During the Civil War, Fort Jackson became the Confederate headquarters for the Savannah River defenses. Robert E. Lee, Jefferson Davis, and P.G.T. Beauregard all visited this fort. This inner line of defense consisted of Fort Jackson, the Savannah River Squadron, and a network of earthen batteries and signal stations along the marsh and waterways between Savannah and Wilmington rivers, as well as river obstructions and underwater mines.

Even after the fall of Fort Pulaski on Cockspur Island to Union troops on April 11, 1861 and the 40,000 Union troops on nearby Hilton Head, the Savannah River defenses kept Savannah safe from Federal forces attacking from the sea. Savannah was not surrendered until December 21, 1864, when Union Gen. William Tecumseh Sherman, on his famous March to the Sea, captured Fort McAllister on the Ogeechee River. However, on the night of December 20, 1864, the garrisons of Causton Bluff, Thunderbolt, and the Savannah River batteries gathered at Fort Jackson and evacuated across the Savannah River by steamer and on makeshift bridges. They continued to fight Sherman's army until they surrendered at Durham Station, North Carolina on April 26, 1865.

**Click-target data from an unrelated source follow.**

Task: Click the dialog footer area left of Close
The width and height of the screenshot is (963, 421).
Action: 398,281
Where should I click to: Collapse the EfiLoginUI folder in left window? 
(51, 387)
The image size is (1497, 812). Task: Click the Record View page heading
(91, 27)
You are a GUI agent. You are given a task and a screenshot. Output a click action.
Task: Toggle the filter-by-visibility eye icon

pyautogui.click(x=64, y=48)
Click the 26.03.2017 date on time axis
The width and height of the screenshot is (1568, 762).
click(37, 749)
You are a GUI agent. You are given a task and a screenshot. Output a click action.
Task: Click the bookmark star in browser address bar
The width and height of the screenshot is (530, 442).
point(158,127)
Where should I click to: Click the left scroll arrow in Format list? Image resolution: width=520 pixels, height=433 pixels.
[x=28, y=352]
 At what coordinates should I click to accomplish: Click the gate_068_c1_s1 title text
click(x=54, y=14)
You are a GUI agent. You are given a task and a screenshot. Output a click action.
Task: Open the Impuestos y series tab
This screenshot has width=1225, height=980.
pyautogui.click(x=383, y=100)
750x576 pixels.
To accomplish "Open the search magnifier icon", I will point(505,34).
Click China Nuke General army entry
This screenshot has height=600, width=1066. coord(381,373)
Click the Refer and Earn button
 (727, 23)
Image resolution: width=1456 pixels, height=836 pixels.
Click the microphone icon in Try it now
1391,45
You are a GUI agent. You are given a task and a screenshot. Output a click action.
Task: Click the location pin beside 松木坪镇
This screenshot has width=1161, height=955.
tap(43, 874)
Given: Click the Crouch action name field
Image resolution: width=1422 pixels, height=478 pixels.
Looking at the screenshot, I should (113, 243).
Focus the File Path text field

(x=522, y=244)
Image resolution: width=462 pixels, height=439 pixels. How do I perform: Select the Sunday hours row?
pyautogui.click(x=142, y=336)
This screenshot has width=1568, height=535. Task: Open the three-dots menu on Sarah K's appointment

Three hundred yards away from Fort Jackson, a red buoy in the Savannah River can be seen marking the remains of the Savannah-made C.S.S. Georgia. She was scuttled by her crew on the night of Savannah's evacuation to prevent it from falling into Union hands. It was Georgia's first ironclad, launched May 19, 1862, and stationed downstream from Fort Jackson as a floating battery with its ten heavy guns.